◆ **WHAT THE TASK ASKS**:
Please rewrite the material, beginning at the line that has "You are a GUI" and stopping after the line that has "The image size is (159, 117).", with "tool bag" changed to "tool case" and nothing else altered.

◆ **INPUT DATA**:
--- start ---

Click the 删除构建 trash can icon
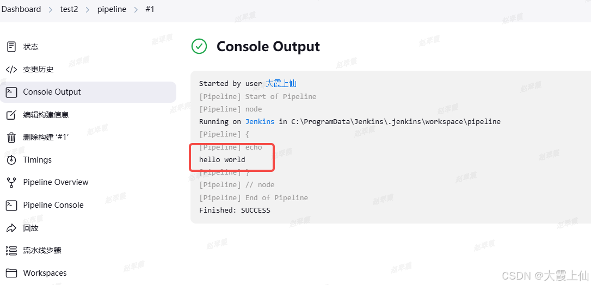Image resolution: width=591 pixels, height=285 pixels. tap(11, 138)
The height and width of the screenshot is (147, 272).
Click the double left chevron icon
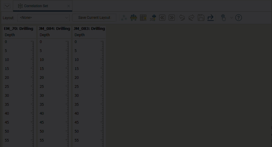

--- end ---
--- start ---

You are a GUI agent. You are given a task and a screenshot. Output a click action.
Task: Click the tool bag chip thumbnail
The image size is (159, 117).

--- end ---
--- start ---

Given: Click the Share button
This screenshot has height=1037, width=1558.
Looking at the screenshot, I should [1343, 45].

--- end ---

◆ **RESPONSE TO THE TASK**:
You are a GUI agent. You are given a task and a screenshot. Output a click action.
Task: Click the tool case chip thumbnail
The image size is (159, 117).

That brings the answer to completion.